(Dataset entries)

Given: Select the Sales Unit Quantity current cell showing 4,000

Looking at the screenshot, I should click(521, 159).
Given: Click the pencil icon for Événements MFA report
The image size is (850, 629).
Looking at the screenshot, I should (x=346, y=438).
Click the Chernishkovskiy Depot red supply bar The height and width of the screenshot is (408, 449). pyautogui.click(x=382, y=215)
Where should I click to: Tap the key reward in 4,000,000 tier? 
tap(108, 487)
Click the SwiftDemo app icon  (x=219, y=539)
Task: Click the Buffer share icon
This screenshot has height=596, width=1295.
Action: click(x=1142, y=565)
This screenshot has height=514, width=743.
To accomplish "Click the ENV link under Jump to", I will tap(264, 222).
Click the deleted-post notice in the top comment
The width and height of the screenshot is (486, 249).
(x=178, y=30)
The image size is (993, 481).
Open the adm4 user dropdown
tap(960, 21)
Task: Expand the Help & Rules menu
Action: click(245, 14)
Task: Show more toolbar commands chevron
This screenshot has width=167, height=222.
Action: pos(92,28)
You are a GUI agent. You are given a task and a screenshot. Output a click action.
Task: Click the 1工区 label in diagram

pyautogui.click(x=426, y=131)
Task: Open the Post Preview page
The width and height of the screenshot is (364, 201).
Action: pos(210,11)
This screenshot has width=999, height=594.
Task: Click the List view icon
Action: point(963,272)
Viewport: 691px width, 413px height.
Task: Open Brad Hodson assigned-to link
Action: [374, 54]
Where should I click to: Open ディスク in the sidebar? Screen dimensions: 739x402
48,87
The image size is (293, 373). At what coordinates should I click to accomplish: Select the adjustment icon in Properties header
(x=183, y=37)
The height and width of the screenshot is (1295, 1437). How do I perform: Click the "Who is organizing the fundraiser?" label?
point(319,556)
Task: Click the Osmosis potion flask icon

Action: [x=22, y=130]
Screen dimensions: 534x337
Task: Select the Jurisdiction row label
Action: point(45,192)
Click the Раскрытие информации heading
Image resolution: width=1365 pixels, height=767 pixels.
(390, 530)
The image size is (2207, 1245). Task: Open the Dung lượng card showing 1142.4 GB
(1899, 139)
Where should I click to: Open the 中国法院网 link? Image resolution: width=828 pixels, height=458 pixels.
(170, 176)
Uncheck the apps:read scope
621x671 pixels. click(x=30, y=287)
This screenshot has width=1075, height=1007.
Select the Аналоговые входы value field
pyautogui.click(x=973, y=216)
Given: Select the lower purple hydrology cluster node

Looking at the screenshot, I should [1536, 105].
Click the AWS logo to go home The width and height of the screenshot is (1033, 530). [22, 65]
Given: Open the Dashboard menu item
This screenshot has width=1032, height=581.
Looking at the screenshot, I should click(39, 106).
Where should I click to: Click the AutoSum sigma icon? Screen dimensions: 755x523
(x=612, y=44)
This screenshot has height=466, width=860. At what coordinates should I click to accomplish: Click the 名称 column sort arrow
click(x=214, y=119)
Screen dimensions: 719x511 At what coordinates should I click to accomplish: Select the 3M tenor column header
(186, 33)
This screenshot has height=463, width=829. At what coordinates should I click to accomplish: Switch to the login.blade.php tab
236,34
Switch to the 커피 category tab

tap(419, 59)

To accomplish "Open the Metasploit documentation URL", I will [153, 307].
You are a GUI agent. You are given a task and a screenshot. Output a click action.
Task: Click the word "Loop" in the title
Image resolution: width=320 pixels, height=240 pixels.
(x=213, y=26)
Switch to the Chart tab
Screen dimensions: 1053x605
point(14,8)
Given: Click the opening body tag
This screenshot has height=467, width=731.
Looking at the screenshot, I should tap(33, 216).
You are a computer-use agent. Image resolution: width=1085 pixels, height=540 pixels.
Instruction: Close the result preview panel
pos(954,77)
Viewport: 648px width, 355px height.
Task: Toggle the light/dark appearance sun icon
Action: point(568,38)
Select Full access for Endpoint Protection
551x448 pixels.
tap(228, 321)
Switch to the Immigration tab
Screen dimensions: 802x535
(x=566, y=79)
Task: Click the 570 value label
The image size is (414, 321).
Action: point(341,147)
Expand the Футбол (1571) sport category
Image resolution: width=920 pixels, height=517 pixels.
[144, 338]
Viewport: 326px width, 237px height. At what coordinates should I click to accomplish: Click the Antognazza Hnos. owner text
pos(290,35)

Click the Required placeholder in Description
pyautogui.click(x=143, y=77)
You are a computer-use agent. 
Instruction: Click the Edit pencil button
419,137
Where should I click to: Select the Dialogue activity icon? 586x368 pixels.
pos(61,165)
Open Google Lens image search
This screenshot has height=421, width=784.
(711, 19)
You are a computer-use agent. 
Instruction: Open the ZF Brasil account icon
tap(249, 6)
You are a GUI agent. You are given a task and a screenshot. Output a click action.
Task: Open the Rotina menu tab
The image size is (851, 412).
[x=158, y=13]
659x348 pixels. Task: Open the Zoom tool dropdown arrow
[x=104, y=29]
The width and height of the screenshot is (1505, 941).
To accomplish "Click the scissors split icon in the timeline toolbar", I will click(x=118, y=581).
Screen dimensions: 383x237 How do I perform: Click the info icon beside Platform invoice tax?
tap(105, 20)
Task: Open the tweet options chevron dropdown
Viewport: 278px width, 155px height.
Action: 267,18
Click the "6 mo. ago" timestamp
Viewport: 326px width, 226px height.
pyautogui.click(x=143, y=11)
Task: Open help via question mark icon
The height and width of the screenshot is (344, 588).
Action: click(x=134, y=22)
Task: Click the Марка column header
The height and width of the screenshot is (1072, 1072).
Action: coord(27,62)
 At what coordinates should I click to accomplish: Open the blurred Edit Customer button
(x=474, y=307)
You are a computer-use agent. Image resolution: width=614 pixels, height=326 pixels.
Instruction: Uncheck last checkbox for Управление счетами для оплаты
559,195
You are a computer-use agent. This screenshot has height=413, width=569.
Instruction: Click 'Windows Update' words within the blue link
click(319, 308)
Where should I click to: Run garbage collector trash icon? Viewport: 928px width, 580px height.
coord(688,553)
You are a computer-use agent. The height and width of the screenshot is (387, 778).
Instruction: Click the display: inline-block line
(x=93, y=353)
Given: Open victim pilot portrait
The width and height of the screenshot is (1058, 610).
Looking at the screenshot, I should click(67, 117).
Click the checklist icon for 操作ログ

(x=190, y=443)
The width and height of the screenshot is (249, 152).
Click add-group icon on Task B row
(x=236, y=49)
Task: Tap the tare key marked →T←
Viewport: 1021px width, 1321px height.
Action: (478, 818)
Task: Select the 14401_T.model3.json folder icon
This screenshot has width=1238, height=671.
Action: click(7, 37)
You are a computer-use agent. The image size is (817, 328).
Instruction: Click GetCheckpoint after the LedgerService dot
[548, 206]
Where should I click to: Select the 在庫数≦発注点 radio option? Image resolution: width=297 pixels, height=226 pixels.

> _WORK TO BE COMPLETED_: What's needed is a word-for-word restatement of all the entries.

> _SOLUTION_:
Given: Select the Sales Unit Quantity current cell showing 4,000

Looking at the screenshot, I should click(521, 159).
Given: Click the pencil icon for Événements MFA report
The image size is (850, 629).
Looking at the screenshot, I should (x=346, y=438).
Click the Chernishkovskiy Depot red supply bar The height and width of the screenshot is (408, 449). pyautogui.click(x=382, y=215)
Where should I click to: Tap the key reward in 4,000,000 tier? 
tap(108, 487)
Click the SwiftDemo app icon  (x=219, y=539)
Task: Click the Buffer share icon
This screenshot has height=596, width=1295.
Action: click(x=1142, y=565)
This screenshot has height=514, width=743.
To accomplish "Click the ENV link under Jump to", I will tap(264, 222).
Click the deleted-post notice in the top comment
The width and height of the screenshot is (486, 249).
(x=178, y=30)
The image size is (993, 481).
Open the adm4 user dropdown
tap(960, 21)
Task: Expand the Help & Rules menu
Action: click(245, 14)
Task: Show more toolbar commands chevron
This screenshot has width=167, height=222.
Action: pos(92,28)
You are a GUI agent. You are given a task and a screenshot. Output a click action.
Task: Click the 1工区 label in diagram

pyautogui.click(x=426, y=131)
Task: Open the Post Preview page
The width and height of the screenshot is (364, 201).
Action: pos(210,11)
This screenshot has width=999, height=594.
Task: Click the List view icon
Action: point(963,272)
Viewport: 691px width, 413px height.
Task: Open Brad Hodson assigned-to link
Action: [374, 54]
Where should I click to: Open ディスク in the sidebar? Screen dimensions: 739x402
48,87
The image size is (293, 373). At what coordinates should I click to accomplish: Select the adjustment icon in Properties header
(x=183, y=37)
The height and width of the screenshot is (1295, 1437). How do I perform: Click the "Who is organizing the fundraiser?" label?
point(319,556)
Task: Click the Osmosis potion flask icon

Action: [x=22, y=130]
Screen dimensions: 534x337
Task: Select the Jurisdiction row label
Action: point(45,192)
Click the Раскрытие информации heading
Image resolution: width=1365 pixels, height=767 pixels.
(390, 530)
The image size is (2207, 1245). Task: Open the Dung lượng card showing 1142.4 GB
(1899, 139)
Where should I click to: Open the 中国法院网 link? Image resolution: width=828 pixels, height=458 pixels.
(170, 176)
Uncheck the apps:read scope
621x671 pixels. click(x=30, y=287)
This screenshot has width=1075, height=1007.
Select the Аналоговые входы value field
pyautogui.click(x=973, y=216)
Given: Select the lower purple hydrology cluster node

Looking at the screenshot, I should [1536, 105].
Click the AWS logo to go home The width and height of the screenshot is (1033, 530). [22, 65]
Given: Open the Dashboard menu item
This screenshot has width=1032, height=581.
Looking at the screenshot, I should click(39, 106).
Where should I click to: Click the AutoSum sigma icon? Screen dimensions: 755x523
(x=612, y=44)
This screenshot has height=466, width=860. At what coordinates should I click to accomplish: Click the 名称 column sort arrow
click(x=214, y=119)
Screen dimensions: 719x511 At what coordinates should I click to accomplish: Select the 3M tenor column header
(186, 33)
This screenshot has height=463, width=829. At what coordinates should I click to accomplish: Switch to the login.blade.php tab
236,34
Switch to the 커피 category tab

tap(419, 59)

To accomplish "Open the Metasploit documentation URL", I will [153, 307].
You are a GUI agent. You are given a task and a screenshot. Output a click action.
Task: Click the word "Loop" in the title
Image resolution: width=320 pixels, height=240 pixels.
(x=213, y=26)
Switch to the Chart tab
Screen dimensions: 1053x605
point(14,8)
Given: Click the opening body tag
This screenshot has height=467, width=731.
Looking at the screenshot, I should tap(33, 216).
You are a computer-use agent. Image resolution: width=1085 pixels, height=540 pixels.
Instruction: Close the result preview panel
pos(954,77)
Viewport: 648px width, 355px height.
Task: Toggle the light/dark appearance sun icon
Action: point(568,38)
Select Full access for Endpoint Protection
551x448 pixels.
tap(228, 321)
Switch to the Immigration tab
Screen dimensions: 802x535
(x=566, y=79)
Task: Click the 570 value label
The image size is (414, 321).
Action: point(341,147)
Expand the Футбол (1571) sport category
Image resolution: width=920 pixels, height=517 pixels.
[144, 338]
Viewport: 326px width, 237px height. At what coordinates should I click to accomplish: Click the Antognazza Hnos. owner text
pos(290,35)

Click the Required placeholder in Description
pyautogui.click(x=143, y=77)
You are a computer-use agent. 
Instruction: Click the Edit pencil button
419,137
Where should I click to: Select the Dialogue activity icon? 586x368 pixels.
pos(61,165)
Open Google Lens image search
This screenshot has height=421, width=784.
(711, 19)
You are a computer-use agent. 
Instruction: Open the ZF Brasil account icon
tap(249, 6)
You are a GUI agent. You are given a task and a screenshot. Output a click action.
Task: Open the Rotina menu tab
The image size is (851, 412).
[x=158, y=13]
659x348 pixels. Task: Open the Zoom tool dropdown arrow
[x=104, y=29]
The width and height of the screenshot is (1505, 941).
To accomplish "Click the scissors split icon in the timeline toolbar", I will click(x=118, y=581).
Screen dimensions: 383x237 How do I perform: Click the info icon beside Platform invoice tax?
tap(105, 20)
Task: Open the tweet options chevron dropdown
Viewport: 278px width, 155px height.
Action: 267,18
Click the "6 mo. ago" timestamp
Viewport: 326px width, 226px height.
pyautogui.click(x=143, y=11)
Task: Open help via question mark icon
The height and width of the screenshot is (344, 588).
Action: click(x=134, y=22)
Task: Click the Марка column header
The height and width of the screenshot is (1072, 1072).
Action: coord(27,62)
 At what coordinates should I click to accomplish: Open the blurred Edit Customer button
(x=474, y=307)
You are a computer-use agent. Image resolution: width=614 pixels, height=326 pixels.
Instruction: Uncheck last checkbox for Управление счетами для оплаты
559,195
You are a computer-use agent. This screenshot has height=413, width=569.
Instruction: Click 'Windows Update' words within the blue link
click(319, 308)
Where should I click to: Run garbage collector trash icon? Viewport: 928px width, 580px height.
coord(688,553)
You are a computer-use agent. The height and width of the screenshot is (387, 778).
Instruction: Click the display: inline-block line
(x=93, y=353)
Given: Open victim pilot portrait
The width and height of the screenshot is (1058, 610).
Looking at the screenshot, I should click(67, 117).
Click the checklist icon for 操作ログ

(x=190, y=443)
The width and height of the screenshot is (249, 152).
Click add-group icon on Task B row
(x=236, y=49)
Task: Tap the tare key marked →T←
Viewport: 1021px width, 1321px height.
Action: (478, 818)
Task: Select the 14401_T.model3.json folder icon
This screenshot has width=1238, height=671.
Action: click(7, 37)
You are a computer-use agent. The image size is (817, 328).
Instruction: Click GetCheckpoint after the LedgerService dot
[548, 206]
Where should I click to: Select the 在庫数≦発注点 radio option? Image resolution: width=297 pixels, height=226 pixels.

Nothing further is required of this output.